Nothing to argue with here, but how about a little love for the Hulk's foe the Plant Lady and her henchplants, Artie Choke and Rhoda Dendron?

eric said...

Actually the disembodied mouth has Starlin written all over it, at least 70's-still-interesting-Starlin. Didn't Adam Warlock face something like that?

Mego Thor said...

I'll admit that, as fleas go, that flea is pretty big, but the last two panels clearly show it's no bigger than a large dog. You can plainly see that jaunty-straw-hat guy (a forgotten villain himself?) is standing behind the pedastal the flea is perched on. I also like cowboy-hat guys complaint, "An overly-large flea is gonna eat us, but this guy's takin' my junk!" That guy would be at home in any computer role-playing game.

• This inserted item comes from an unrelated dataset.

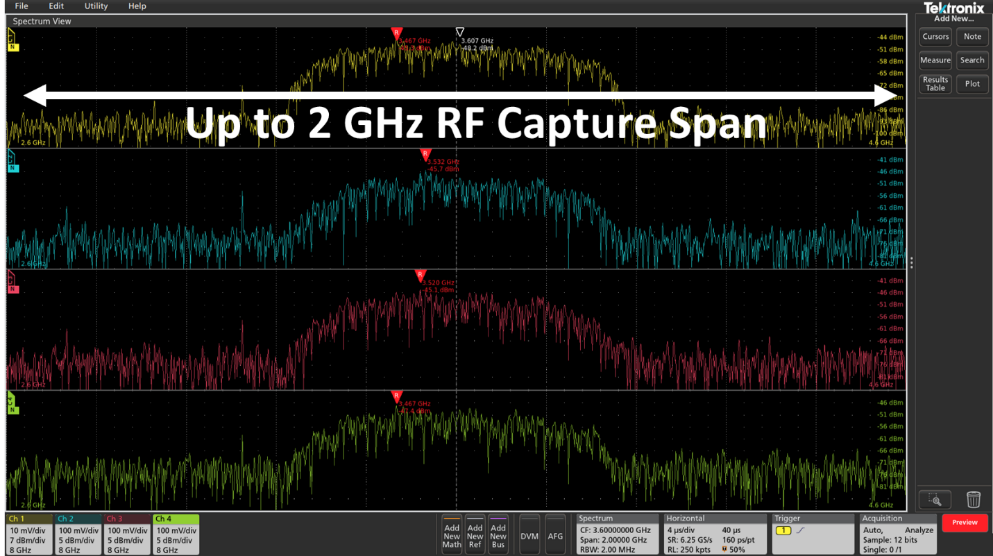Screen dimensions: 993x556
Task: Click the red reference marker on the yellow trace
Action: pos(397,32)
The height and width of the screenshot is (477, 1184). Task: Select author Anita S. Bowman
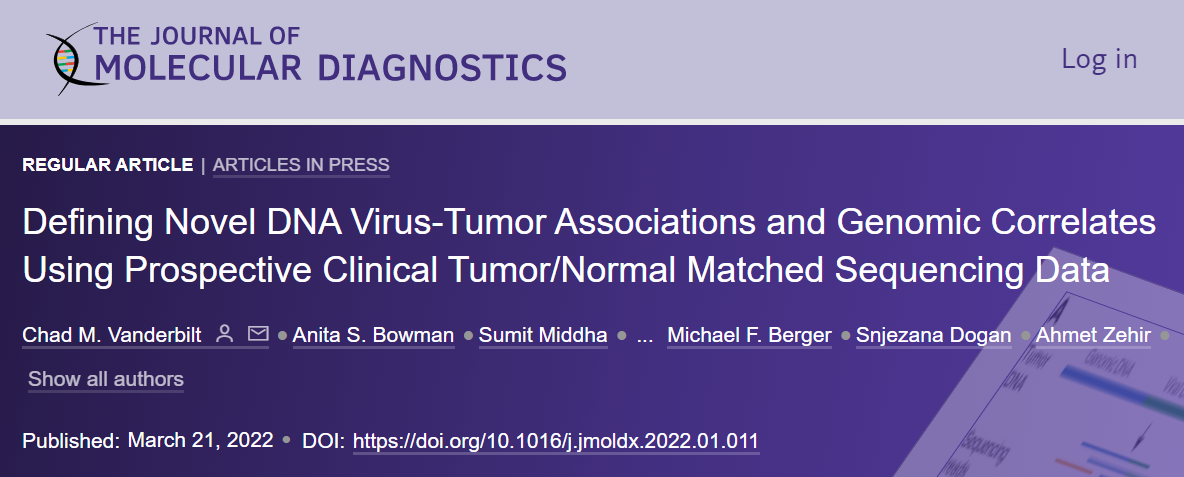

I wouldn't hold out hope on seeing the Mouth in any more comics, though, since he's now the Dairy Queen mascot.

Anonymous said...

The Human torch one looks like Frank Miller inked by Joe Rubinstein. The giant mouth Captain Marvel is definately Starlin, maybe inked by Milgrom.

RAB said...

Anonymous, I think you're exactly right about the Human Torch ad, but that Captain Marvel ad doesn't look like Starlin. I'd say Sal Buscema, possibly inked by Milgrom.

Brian Hughes said...

Yeah, that Human Torch ad is definitely Frank Miller. Ironic, considering I did that post about the Frank Miller Spider-Man Twinkies Ad. Nice catch, anon!

demoncat said...

most of those characters other then the ice master. are too one note plus think since they were created for the ads hostess owns the rights to them so marvel would have to ask or work out the okay for them to appear in comics

Anonymous said...

I may be wrong on the Starlin art- although panel five looks like the way he does heads on figures. Could be Milgrom pencils and inks?

Anonymous said...

And "Twinkie Takers" is Andru/ Esposito. I find it interesting that it breaks the rigid panel layout so common in in these ads.

Vin said...

"He's All Mouth" definitely features pencils by Our Pal Sal Buscema! He must have had a brownie at a Starlin party at one time or another..!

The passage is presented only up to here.